La forme la plus extrême de trouble de l’orientation liée à l’appareil vestibulaire est attribuable au phénomène dit de Coriolis, qui survient lorsque le pilote tourne la tête vers l'avant ou vers l'arrière pendant que l'aéronef est en virage. Cela produit une sensation simultanée de tangage, de roulis et de lacet. En l'absence d'éclairage externe ou d'autres repères visuels, un pilote qui pose des gestes simples, comme pencher la tête vers l’avant pour effectuer une tâche quelconque ou relever la tête pour regarder vers l’avant, pendant un virage pourrait avoir cette sensation. Une telle situation n'entraîne pas nécessairement un accident, mais elle peut compliquer la maîtrise de l'aéronef.

Pourtant, les risques liés à la désorientation spatiale sont connus. Et les pilotes qui veulent effectuer des vols de nuit, période où ces risques sont les plus grands, doivent recevoir une formation additionnelle comme l'exige le Règlement de l'aviation canadien (RAC).

Dans ce cas-ci, le pilote détenait la qualification de vol de nuit. Il avait également accumulé six heures de vol de nuit comme commandant de bord au cours des six mois précédents, avec au total neuf décollages et atterrissages pour satisfaire aux exigences de récence du RAC. Toutefois, il est important de noter que tous ces décollages et atterrissages ont eu lieu à des endroits où l'environnement avoisinant était éclairé. Cela n'a rien d'inhabituel : les écoles de formation au pilotage sont souvent situées près de régions peuplées; la formation s’effectue donc souvent sur des pistes ou des héliports éclairés. Pourtant, le soir de l'événement, le pilote était aux prises avec des circonstances toutes autres. Il faisait très noir : il n'y avait pas de lune, les routes aux abords de l'aéroport n'étaient pas éclairées, et il y avait peu de maisons à proximité. De plus, de nombreux arbres s'élèvent dans la direction de la destination prévue. Bref, le pilote aurait décollé dans, et survolé, un « trou noir », un terrain à peu près sans repères visuels – une combinaison difficile pour tout pilote, à plus forte raison un pilote qui n’avait pas été beaucoup exposé au vol de nuit en dehors des zones métropolitaines.

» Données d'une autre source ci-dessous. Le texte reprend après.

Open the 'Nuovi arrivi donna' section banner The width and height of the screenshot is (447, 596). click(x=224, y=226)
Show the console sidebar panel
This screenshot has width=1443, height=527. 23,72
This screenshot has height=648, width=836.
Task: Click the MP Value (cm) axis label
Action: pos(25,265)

Le rapport du BST donc avance ce risque comme l'une de ses conclusions clés : les pilotes sans grande expérience de vol de nuit en dehors de zones bien éclairées s'exposent à un risque plus élevé de désorientation spatiale. De plus, il se peut aussi que les exigences minimales pour obtenir la qualification de vol de nuit pour pilote d'hélicoptère privé soient insuffisantes afin de former de façon adéquate les pilotes privés d'hélicoptère sur les risques des vols de nuit – y compris les illusions visuelles qui peuvent entraîner la désorientation spatiale.

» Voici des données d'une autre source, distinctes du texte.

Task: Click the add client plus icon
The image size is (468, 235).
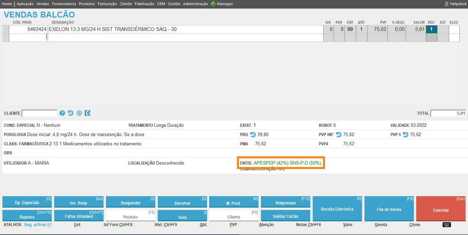Action: click(79, 113)
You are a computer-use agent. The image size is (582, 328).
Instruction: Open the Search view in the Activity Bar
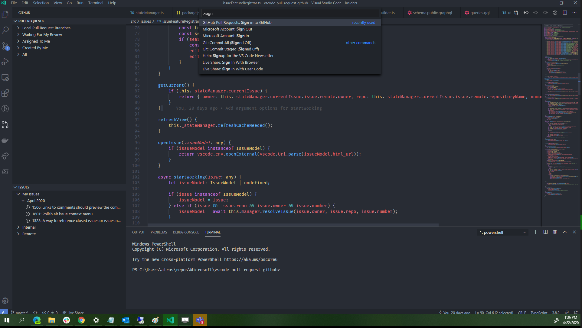pos(5,30)
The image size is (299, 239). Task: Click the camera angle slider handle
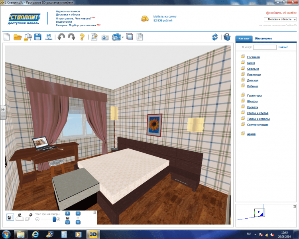(54, 219)
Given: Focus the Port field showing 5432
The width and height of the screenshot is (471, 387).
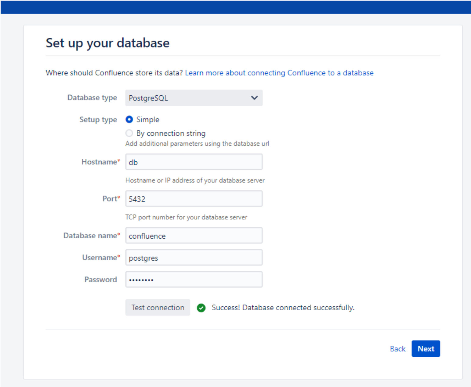Looking at the screenshot, I should [x=194, y=199].
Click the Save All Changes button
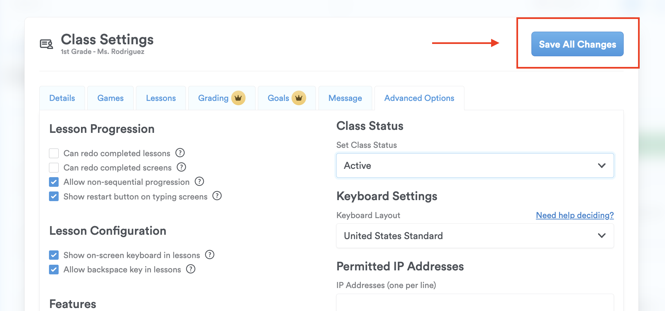The width and height of the screenshot is (665, 311). tap(577, 44)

Quelles mesures les pilotes peuvent-ils prendre pour prévenir de tels accidents?

Eh bien, la connaissance de la situation est l'une des meilleures défenses contre le piège des illusions spatiales. Le simple fait de savoir que la désorientation est une possibilité – et la vérification en règle des instruments – pourrait éviter ces problèmes. En fait, la plupart des stratégies pour réduire les risques liés à la désorientation spatiale reposent sur la préparation avant même d’entreprendre un vol. Celles-ci comprennent l'éclairage à faible intensité du poste de pilotage pour que l’œil reste habitué à l’obscurité et voie bien à l’extérieur.

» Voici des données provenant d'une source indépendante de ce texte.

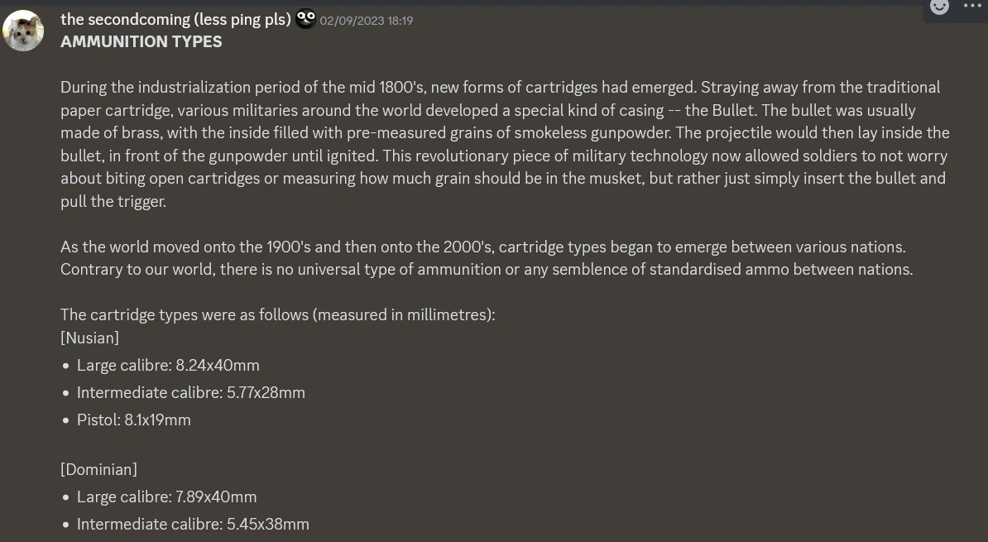Select the [Nusian] section label
The width and height of the screenshot is (988, 542).
[x=89, y=338]
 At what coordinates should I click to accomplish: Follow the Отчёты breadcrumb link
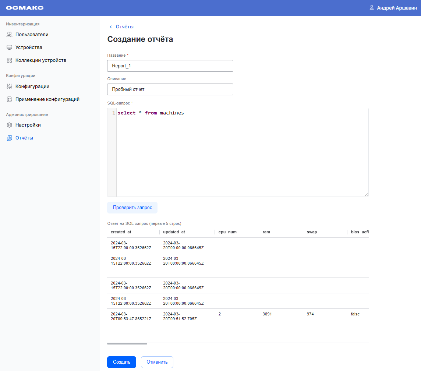point(124,27)
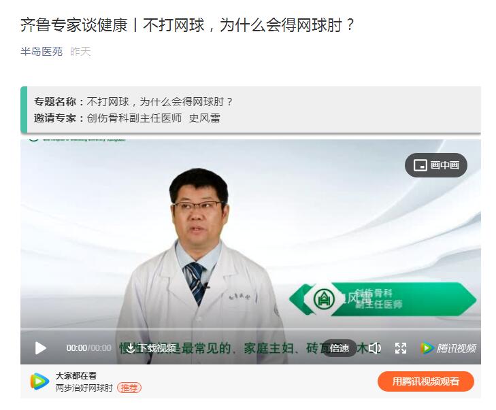496x410 pixels.
Task: Click the picture-in-picture window icon
Action: (420, 165)
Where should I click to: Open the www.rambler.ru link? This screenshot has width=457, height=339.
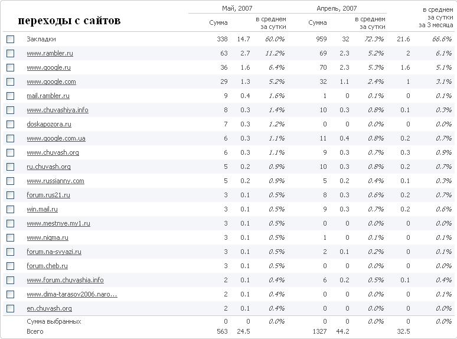[x=50, y=53]
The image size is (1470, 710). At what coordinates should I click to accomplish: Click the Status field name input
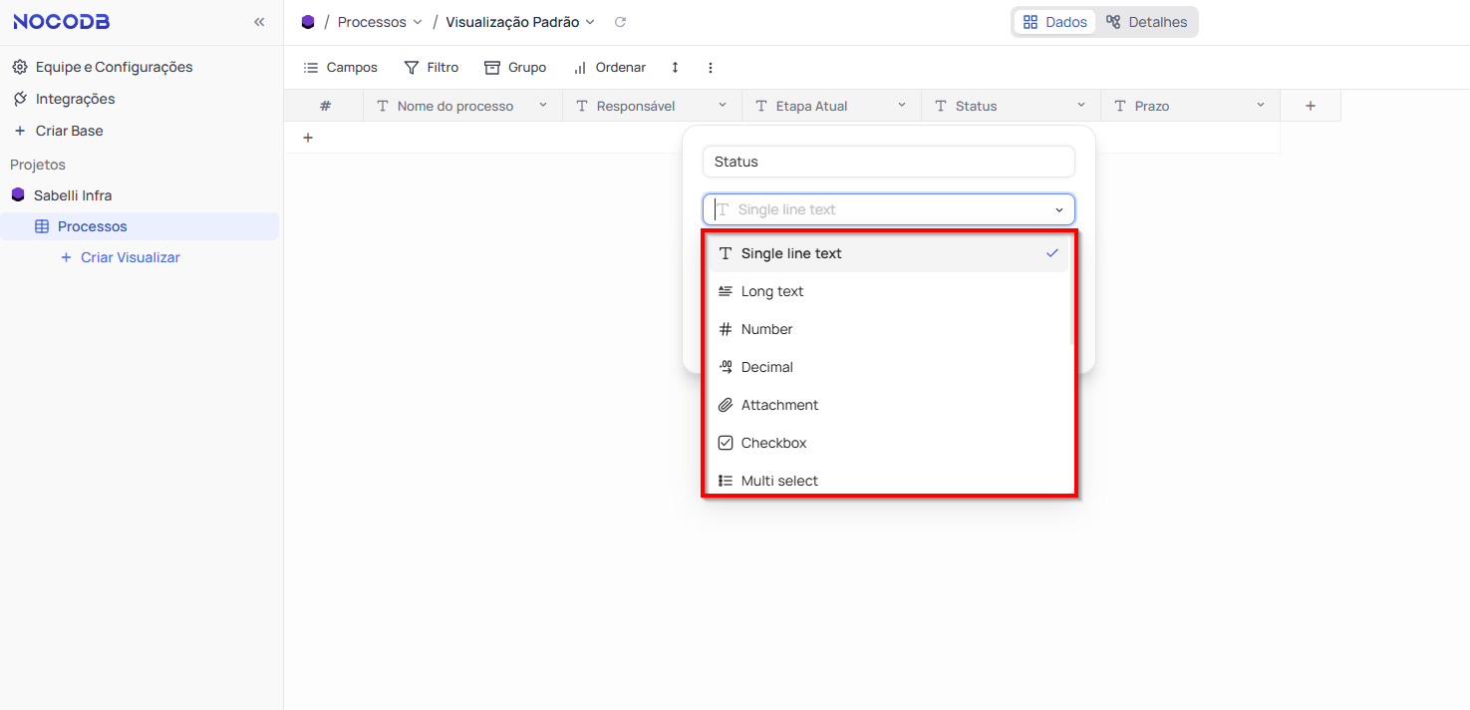(888, 162)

Le pilotage d'hélicoptères gagne en popularité. Il y a 25 ans, on ne comptait que 210 pilotes d'hélicoptère privé au Canada. En 2011, ce nombre avait plus que triplé pour atteindre 637. À mesure que ce nombre augmente, et avec plus de 300 détenteurs de permis d'élève-pilote actuellement, il est raisonnable de penser que le nombre de pilotes détenant la qualification de vol de nuit augmentera aussi. Il est difficile de prédire l'incidence de cette hausse sur le nombre ou le taux d'accidents en vol de nuit, mais une chose est certaine : la désorientation spatiale étant en cause dans 5 à 10 % des accidents d'aviation générale – dont 90 % sont fatals –, les pilotes doivent être très prudents lorsqu'ils volent la nuit.

Ils doivent être au courant des dangers et des risques que présente le vol de nuit, et prendre les mesures nécessaires pour les atténuer.